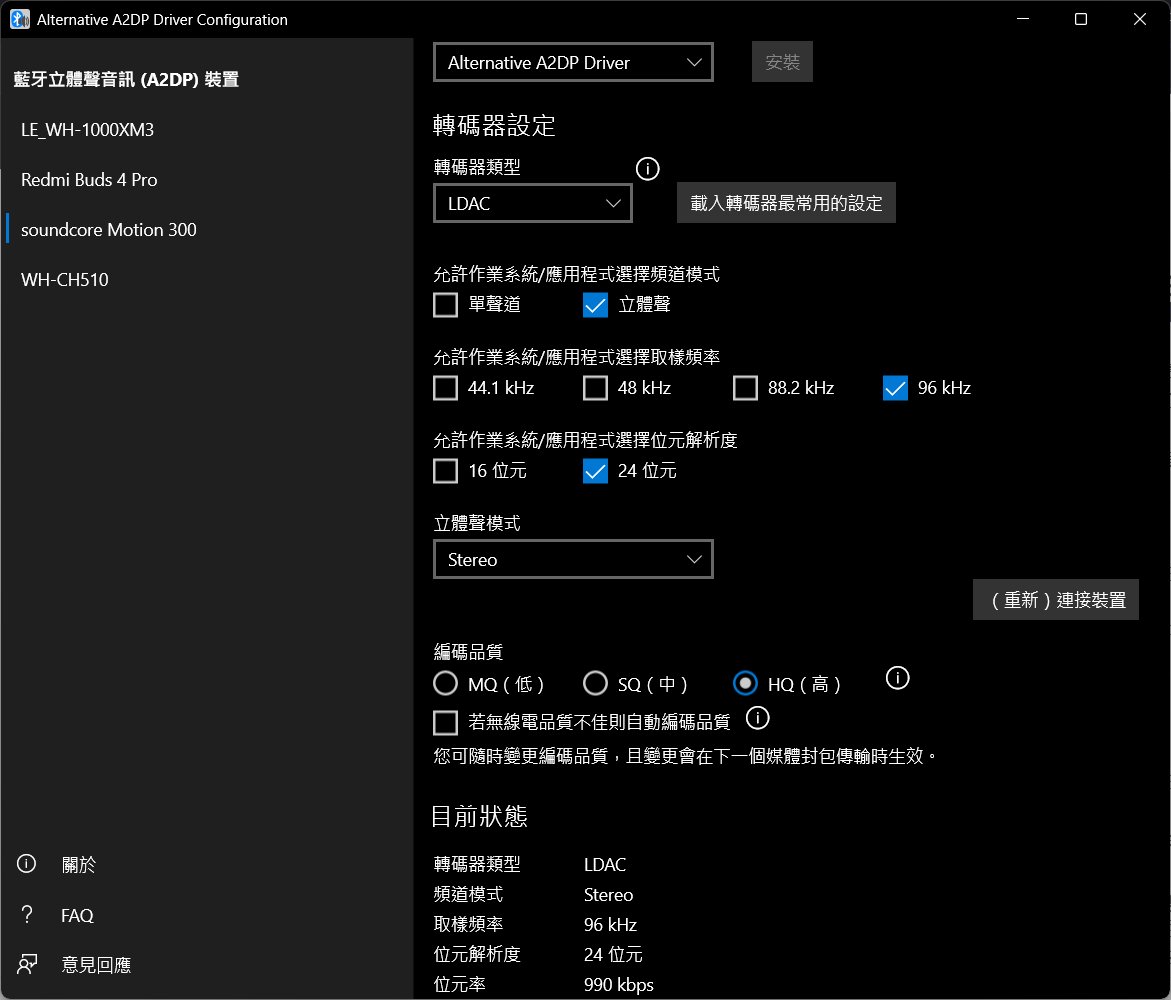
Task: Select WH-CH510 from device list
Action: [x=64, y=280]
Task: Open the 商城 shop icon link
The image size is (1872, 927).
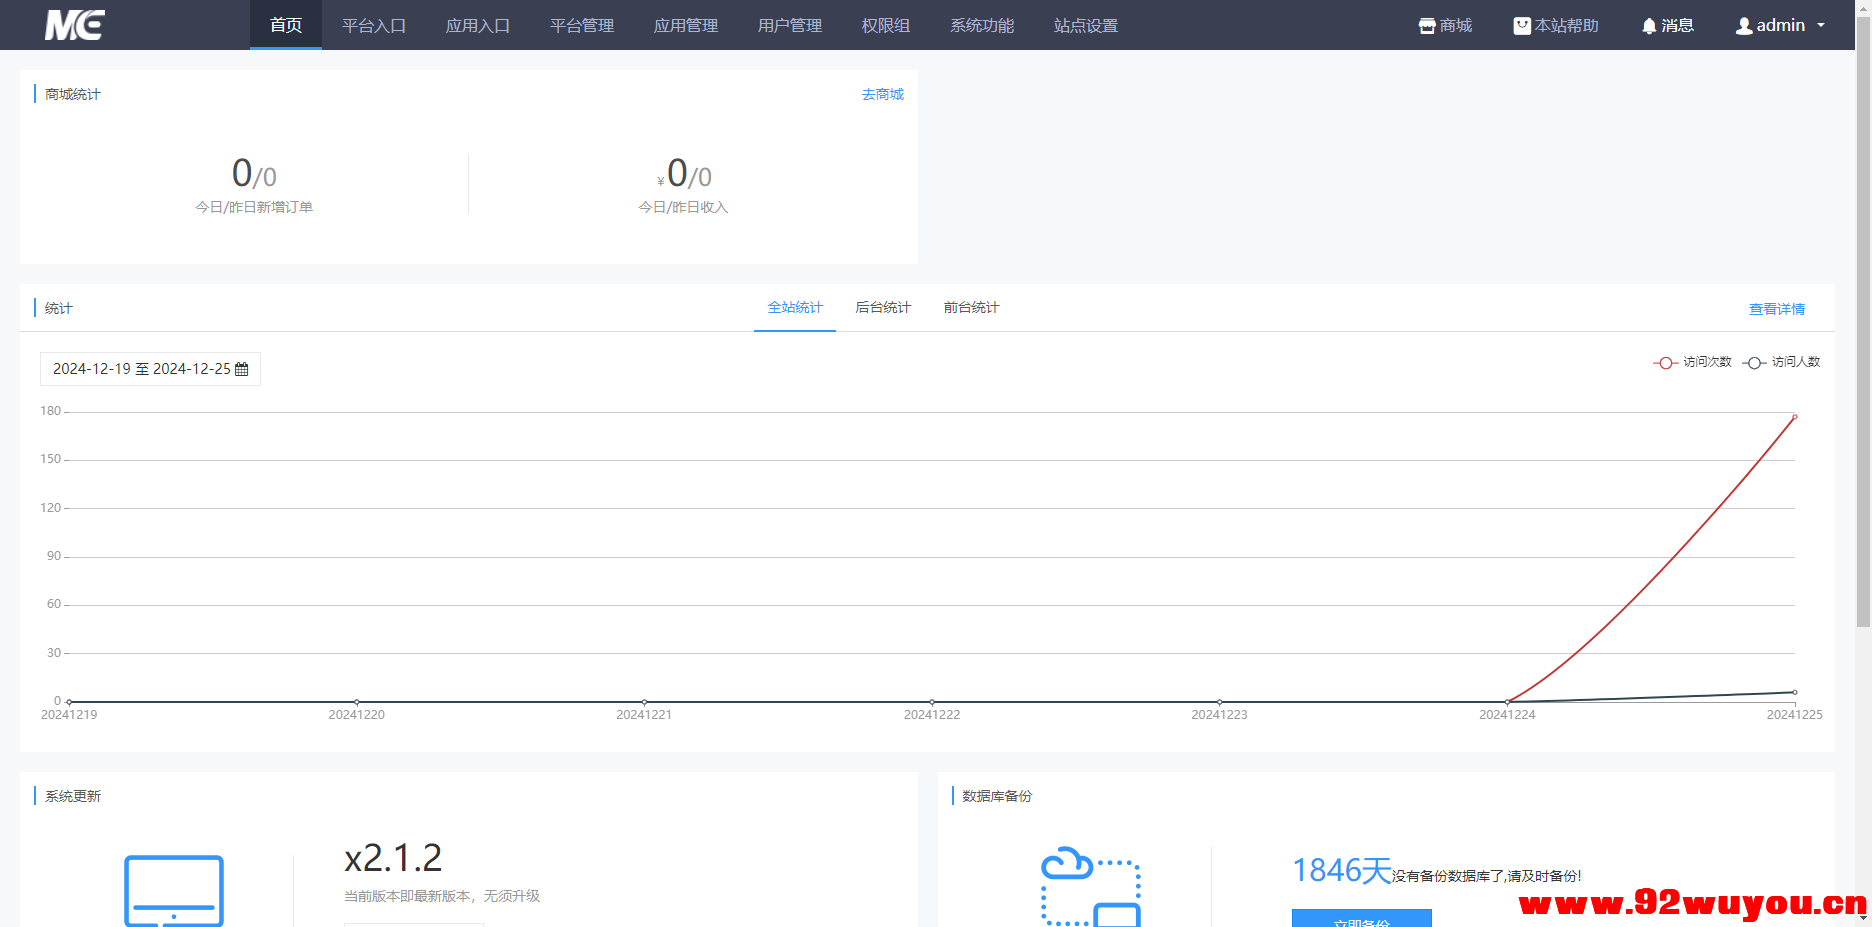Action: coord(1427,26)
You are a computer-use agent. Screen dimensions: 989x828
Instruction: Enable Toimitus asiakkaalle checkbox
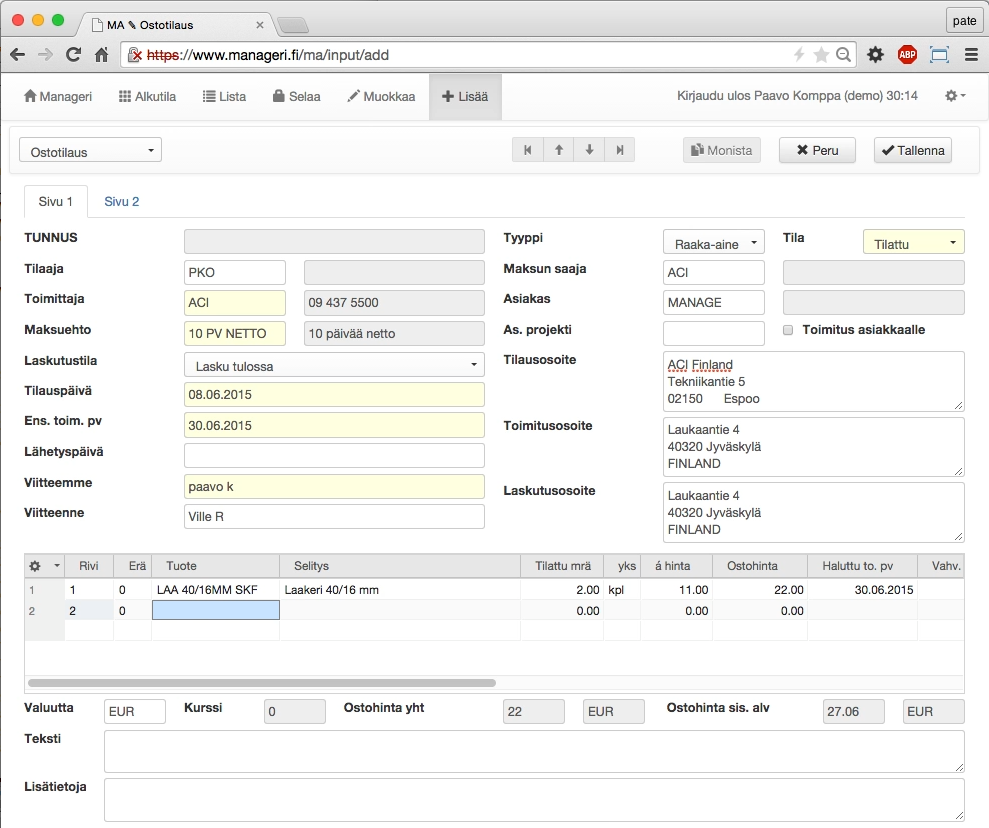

WHAT IS BEING ASKED:
Working from the line containing "Task: Open the 商城 shop icon link" to the last line of the data, retype every line exactly, both ends included, and leave out all pictures.

SOLUTION BELOW:
Task: Open the 商城 shop icon link
The image size is (1872, 927).
Action: coord(1427,26)
You are a computer-use agent. Screen dimensions: 989x828
Instruction: Enable Toimitus asiakkaalle checkbox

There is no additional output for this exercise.